Stage 1- Desired Results
Transfer:
1. Demonstrate independence in reading complex texts, and writing and speaking about them.
2. Build a strong base of knowledge through content rich texts.
3. Obtain, synthesize, and report findings clearly and effectively in response to task and purpose.
4. Construct viable arguments and critique the reasoning of others.
5. Read, write, and speak grounded in evidence.
6. Use technology and digital media strategically and capably.
7. Come to understand other perspectives and cultures through reading, listening, and collaborations.
Standards:
  • HG-1-Explain the meaning of time periods or dates in historical narratives (decade, century, 1600s, 1776) and use them correctly in speaking and writing. (H)
  • HG-2-Observe visual sources such as historic paintings, photographs, or illustrations that accompany historical narratives, and describe details such as clothing, setting, or action. (H)
  • HG-3-Observe and describe local or regional historic artifacts and sites and generate questions about their function, construction, and significance. (H)
  • E-10-Define barter, give examples of bartering (e.g., trading baseball cards with each other), and explain how money makes it easier for people to get things they want. (E)
  • LS 3.2-Identify the Wampanoag and their leaders at the time the Pilgrims arrived, and describe their way of life. (H, G)

◆ GIVEN REQUEST A
Copy the curriculum outline above word for word, in full.

◆ SOURCE DATA
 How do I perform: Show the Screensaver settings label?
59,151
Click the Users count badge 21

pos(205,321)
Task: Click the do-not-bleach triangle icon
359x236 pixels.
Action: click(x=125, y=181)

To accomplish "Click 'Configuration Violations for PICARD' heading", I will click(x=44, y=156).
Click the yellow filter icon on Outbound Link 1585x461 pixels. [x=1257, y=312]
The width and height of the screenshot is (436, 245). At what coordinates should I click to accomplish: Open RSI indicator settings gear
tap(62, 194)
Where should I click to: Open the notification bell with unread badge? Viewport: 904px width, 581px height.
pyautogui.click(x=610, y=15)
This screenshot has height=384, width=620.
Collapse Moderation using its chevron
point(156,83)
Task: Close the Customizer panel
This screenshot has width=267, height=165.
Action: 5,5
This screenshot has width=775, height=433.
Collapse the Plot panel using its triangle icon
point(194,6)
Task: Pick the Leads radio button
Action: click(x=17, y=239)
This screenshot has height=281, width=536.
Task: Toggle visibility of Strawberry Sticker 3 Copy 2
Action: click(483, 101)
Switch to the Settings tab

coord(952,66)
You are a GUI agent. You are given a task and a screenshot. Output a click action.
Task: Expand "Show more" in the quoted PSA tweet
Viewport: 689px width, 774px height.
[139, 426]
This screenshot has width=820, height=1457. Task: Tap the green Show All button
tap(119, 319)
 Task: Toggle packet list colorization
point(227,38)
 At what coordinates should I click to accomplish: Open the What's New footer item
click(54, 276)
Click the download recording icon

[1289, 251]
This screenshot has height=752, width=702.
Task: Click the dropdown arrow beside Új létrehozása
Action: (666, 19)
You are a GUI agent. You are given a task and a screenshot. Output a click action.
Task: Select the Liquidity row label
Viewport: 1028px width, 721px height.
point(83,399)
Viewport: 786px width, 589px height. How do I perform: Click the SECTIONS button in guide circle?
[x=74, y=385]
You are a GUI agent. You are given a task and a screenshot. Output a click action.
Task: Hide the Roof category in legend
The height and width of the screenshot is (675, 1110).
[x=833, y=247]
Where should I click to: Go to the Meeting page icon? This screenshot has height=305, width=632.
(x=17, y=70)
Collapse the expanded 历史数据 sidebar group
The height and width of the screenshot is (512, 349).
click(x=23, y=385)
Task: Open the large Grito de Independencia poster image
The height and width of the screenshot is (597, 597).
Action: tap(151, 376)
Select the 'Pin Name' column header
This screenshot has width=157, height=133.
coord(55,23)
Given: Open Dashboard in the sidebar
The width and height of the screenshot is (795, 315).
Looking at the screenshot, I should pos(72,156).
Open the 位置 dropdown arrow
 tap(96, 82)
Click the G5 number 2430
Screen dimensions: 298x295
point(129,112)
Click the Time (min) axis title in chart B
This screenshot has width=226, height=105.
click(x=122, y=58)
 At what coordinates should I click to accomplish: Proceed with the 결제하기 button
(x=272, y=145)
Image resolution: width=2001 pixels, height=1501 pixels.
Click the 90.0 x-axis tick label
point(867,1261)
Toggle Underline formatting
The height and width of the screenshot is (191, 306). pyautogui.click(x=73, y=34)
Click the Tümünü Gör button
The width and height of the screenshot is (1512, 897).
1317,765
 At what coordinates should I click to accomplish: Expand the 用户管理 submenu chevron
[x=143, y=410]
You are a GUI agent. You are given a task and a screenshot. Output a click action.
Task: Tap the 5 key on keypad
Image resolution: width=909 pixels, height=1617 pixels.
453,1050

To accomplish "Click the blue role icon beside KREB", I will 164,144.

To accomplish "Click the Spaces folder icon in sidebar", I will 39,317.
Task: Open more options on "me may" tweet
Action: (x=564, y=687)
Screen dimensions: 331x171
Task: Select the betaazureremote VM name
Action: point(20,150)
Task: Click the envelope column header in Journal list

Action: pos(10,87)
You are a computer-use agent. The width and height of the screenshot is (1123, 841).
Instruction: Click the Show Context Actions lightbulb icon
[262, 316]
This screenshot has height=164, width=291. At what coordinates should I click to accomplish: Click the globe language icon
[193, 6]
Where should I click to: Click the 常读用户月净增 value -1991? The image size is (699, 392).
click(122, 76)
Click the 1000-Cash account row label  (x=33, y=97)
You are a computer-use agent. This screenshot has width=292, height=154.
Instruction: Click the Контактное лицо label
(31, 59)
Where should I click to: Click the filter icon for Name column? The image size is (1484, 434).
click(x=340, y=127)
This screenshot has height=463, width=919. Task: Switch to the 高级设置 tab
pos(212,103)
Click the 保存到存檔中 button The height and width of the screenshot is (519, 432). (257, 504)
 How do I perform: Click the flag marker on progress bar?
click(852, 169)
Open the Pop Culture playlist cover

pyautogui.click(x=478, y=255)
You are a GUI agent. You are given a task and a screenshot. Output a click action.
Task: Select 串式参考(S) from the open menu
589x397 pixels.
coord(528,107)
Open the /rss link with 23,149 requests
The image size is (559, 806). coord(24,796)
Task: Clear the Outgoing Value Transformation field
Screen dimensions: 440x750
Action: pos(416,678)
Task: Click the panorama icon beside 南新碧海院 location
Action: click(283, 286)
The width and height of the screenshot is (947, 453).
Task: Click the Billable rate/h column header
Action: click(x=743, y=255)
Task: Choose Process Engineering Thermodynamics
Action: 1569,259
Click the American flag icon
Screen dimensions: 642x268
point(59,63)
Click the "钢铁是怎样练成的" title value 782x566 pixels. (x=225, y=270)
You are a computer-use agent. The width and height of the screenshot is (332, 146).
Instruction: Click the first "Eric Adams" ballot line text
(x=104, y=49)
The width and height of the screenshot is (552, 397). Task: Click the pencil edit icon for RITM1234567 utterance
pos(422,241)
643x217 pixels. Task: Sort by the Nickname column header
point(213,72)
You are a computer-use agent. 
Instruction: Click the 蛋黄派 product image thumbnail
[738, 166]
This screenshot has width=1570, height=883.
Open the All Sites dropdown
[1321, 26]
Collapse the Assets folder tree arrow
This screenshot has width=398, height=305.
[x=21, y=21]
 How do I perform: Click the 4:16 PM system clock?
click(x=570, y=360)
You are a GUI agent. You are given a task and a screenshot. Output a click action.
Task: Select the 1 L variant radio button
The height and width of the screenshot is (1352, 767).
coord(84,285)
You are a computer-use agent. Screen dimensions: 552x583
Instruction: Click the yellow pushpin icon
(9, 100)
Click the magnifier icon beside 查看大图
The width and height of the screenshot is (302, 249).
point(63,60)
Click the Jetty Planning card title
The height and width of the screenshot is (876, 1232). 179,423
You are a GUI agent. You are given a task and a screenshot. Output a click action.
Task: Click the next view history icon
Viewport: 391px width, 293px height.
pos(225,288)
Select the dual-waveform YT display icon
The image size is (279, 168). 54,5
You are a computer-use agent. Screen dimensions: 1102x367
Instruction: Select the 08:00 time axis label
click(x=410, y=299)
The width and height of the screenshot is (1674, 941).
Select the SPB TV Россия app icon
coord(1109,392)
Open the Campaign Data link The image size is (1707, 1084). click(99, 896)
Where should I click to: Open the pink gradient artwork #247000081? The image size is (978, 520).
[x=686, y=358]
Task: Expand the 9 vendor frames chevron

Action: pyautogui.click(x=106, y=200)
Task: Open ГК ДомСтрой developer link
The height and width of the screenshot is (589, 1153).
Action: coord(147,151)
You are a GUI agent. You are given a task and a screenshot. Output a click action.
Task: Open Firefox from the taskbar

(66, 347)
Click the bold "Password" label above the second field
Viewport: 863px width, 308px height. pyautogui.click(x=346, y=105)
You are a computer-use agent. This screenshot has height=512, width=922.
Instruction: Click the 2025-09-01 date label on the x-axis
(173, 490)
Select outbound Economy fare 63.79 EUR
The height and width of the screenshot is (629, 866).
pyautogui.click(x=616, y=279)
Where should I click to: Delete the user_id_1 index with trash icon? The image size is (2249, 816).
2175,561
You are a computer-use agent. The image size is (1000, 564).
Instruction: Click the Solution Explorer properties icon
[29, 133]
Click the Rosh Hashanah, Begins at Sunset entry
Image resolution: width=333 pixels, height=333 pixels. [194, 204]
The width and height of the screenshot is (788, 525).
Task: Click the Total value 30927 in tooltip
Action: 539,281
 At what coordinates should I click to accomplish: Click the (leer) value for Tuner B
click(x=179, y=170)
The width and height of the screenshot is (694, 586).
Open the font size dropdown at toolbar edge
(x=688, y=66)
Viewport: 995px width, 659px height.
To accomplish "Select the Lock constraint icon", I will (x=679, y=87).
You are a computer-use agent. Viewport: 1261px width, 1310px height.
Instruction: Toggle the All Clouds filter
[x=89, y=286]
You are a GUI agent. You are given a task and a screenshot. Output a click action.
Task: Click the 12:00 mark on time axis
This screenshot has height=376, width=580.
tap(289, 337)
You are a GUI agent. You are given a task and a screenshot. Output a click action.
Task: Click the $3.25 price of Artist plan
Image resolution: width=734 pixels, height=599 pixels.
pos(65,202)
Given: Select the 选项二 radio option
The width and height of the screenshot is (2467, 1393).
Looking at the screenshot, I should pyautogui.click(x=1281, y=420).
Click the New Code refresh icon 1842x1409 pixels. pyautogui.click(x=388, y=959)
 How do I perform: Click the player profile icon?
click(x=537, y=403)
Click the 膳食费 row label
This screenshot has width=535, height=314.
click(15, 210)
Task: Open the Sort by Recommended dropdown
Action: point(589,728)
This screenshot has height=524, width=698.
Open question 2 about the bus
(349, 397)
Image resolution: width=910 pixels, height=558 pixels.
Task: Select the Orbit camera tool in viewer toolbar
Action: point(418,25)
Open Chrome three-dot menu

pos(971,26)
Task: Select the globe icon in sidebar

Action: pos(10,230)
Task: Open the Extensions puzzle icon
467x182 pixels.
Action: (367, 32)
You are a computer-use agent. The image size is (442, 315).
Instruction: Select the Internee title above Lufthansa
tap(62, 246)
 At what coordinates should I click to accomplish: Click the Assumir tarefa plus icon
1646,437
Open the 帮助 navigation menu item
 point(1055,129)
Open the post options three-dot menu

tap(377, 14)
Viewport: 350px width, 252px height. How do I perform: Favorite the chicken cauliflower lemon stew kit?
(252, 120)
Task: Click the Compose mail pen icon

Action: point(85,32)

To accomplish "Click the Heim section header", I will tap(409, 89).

◆ GIVEN REQUEST B
Repeat the part of the records that opens with the line containing "Click the Tümünü Gör button" and closes with the line containing "click(x=340, y=127)", with both of those lines included.

◆ ANSWER A
Stage 1- Desired Results
Transfer:
1. Demonstrate independence in reading complex texts, and writing and speaking about them.
2. Build a strong base of knowledge through content rich texts.
3. Obtain, synthesize, and report findings clearly and effectively in response to task and purpose.
4. Construct viable arguments and critique the reasoning of others.
5. Read, write, and speak grounded in evidence.
6. Use technology and digital media strategically and capably.
7. Come to understand other perspectives and cultures through reading, listening, and collaborations.
Standards:
  • HG-1-Explain the meaning of time periods or dates in historical narratives (decade, century, 1600s, 1776) and use them correctly in speaking and writing. (H)
  • HG-2-Observe visual sources such as historic paintings, photographs, or illustrations that accompany historical narratives, and describe details such as clothing, setting, or action. (H)
  • HG-3-Observe and describe local or regional historic artifacts and sites and generate questions about their function, construction, and significance. (H)
  • E-10-Define barter, give examples of bartering (e.g., trading baseball cards with each other), and explain how money makes it easier for people to get things they want. (E)
  • LS 3.2-Identify the Wampanoag and their leaders at the time the Pilgrims arrived, and describe their way of life. (H, G)

◆ ANSWER B
Click the Tümünü Gör button
The width and height of the screenshot is (1512, 897).
1317,765
 At what coordinates should I click to accomplish: Expand the 用户管理 submenu chevron
[x=143, y=410]
You are a GUI agent. You are given a task and a screenshot. Output a click action.
Task: Tap the 5 key on keypad
Image resolution: width=909 pixels, height=1617 pixels.
453,1050

To accomplish "Click the blue role icon beside KREB", I will 164,144.

To accomplish "Click the Spaces folder icon in sidebar", I will 39,317.
Task: Open more options on "me may" tweet
Action: (x=564, y=687)
Screen dimensions: 331x171
Task: Select the betaazureremote VM name
Action: point(20,150)
Task: Click the envelope column header in Journal list

Action: pos(10,87)
You are a computer-use agent. The width and height of the screenshot is (1123, 841).
Instruction: Click the Show Context Actions lightbulb icon
[262, 316]
This screenshot has height=164, width=291. At what coordinates should I click to accomplish: Click the globe language icon
[193, 6]
Where should I click to: Click the 常读用户月净增 value -1991? The image size is (699, 392).
click(122, 76)
Click the 1000-Cash account row label  (x=33, y=97)
You are a computer-use agent. This screenshot has width=292, height=154.
Instruction: Click the Контактное лицо label
(31, 59)
Where should I click to: Click the filter icon for Name column? The image size is (1484, 434).
click(x=340, y=127)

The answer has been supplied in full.